POSIX National Profile shall have the following structure.

1. General

1.1 Scope The scope of the National Profile shall be described.
Provision of this section is mandatory.

1.2 Normative Reference

The standards which are referred by the National Profile shall be
listed. Provision of this section is mandatory.

1.3 Objectives

The objectives of the National Profile shall be described.
Provision of this section is mandatory.

1.4 Conformance

1.4.1 Levels of conformance

If the National body enacts some levels of conformance, the
levels shall be specified. Provision of this section is
mandatory.

1.4.2 System conformance

The requirements to the National body conforming implementation
shall be specified. Provision of this section is mandatory.

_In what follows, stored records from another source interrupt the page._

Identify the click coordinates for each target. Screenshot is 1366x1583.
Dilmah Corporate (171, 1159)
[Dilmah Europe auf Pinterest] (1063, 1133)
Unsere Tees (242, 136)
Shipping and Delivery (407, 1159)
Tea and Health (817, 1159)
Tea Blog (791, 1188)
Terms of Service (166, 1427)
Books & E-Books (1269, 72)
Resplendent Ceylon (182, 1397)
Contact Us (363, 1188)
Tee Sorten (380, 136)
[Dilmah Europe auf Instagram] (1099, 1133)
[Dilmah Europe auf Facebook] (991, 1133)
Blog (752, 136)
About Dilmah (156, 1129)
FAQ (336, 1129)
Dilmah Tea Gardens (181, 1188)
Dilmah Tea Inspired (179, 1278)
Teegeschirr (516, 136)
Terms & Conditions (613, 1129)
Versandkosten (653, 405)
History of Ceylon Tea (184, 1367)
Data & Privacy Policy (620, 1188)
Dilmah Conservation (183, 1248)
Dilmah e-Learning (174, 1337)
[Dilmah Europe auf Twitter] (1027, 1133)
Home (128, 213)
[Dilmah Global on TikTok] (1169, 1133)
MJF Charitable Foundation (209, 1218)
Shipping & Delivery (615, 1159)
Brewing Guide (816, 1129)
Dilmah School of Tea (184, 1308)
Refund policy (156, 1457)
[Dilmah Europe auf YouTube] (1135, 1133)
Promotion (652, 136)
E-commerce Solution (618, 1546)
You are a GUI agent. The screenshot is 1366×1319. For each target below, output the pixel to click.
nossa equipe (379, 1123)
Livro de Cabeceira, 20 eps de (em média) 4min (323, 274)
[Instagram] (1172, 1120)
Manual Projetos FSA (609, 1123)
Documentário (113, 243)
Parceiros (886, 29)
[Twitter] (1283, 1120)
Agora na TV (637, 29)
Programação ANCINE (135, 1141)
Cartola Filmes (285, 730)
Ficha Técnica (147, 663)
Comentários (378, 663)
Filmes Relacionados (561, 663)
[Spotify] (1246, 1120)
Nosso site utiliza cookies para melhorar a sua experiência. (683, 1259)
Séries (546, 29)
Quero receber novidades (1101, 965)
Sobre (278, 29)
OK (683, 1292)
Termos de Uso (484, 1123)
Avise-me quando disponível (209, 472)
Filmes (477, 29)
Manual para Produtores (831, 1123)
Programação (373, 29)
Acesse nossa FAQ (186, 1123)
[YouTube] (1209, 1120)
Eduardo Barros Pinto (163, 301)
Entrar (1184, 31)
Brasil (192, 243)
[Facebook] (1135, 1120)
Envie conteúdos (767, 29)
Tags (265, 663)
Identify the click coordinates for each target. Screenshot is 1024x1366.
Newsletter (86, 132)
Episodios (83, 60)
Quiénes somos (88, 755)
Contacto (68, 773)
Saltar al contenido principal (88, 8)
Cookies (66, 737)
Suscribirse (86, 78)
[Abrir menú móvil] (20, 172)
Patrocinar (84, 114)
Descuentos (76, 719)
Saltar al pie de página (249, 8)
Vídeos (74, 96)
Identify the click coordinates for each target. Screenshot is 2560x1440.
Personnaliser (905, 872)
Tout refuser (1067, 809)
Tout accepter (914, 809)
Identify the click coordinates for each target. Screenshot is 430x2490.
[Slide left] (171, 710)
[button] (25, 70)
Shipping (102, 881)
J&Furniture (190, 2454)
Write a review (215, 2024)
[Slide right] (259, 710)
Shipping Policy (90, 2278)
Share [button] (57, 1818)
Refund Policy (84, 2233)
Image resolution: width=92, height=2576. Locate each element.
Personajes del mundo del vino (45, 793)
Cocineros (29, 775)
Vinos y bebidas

1.4.3 Application conformance

The requirements to the National body conforming application
shall be specified. Provision of this section is mandatory.

2. Registry

The names which must not conflict with other National Profile
shall be listed. The names described here shall be registered to
ISO, when official registration mechanism is established.
Provision of this section is mandatory.

2.1 Locale names

The name of locales which are specified in the National Profile.
Provision of this section is mandatory.

2.2 Symbolic name of characters

The list of extended character's symbolic names or the naming
conventions for symbolic name of extended characters shall be
specified. Provision of this section is mandatory.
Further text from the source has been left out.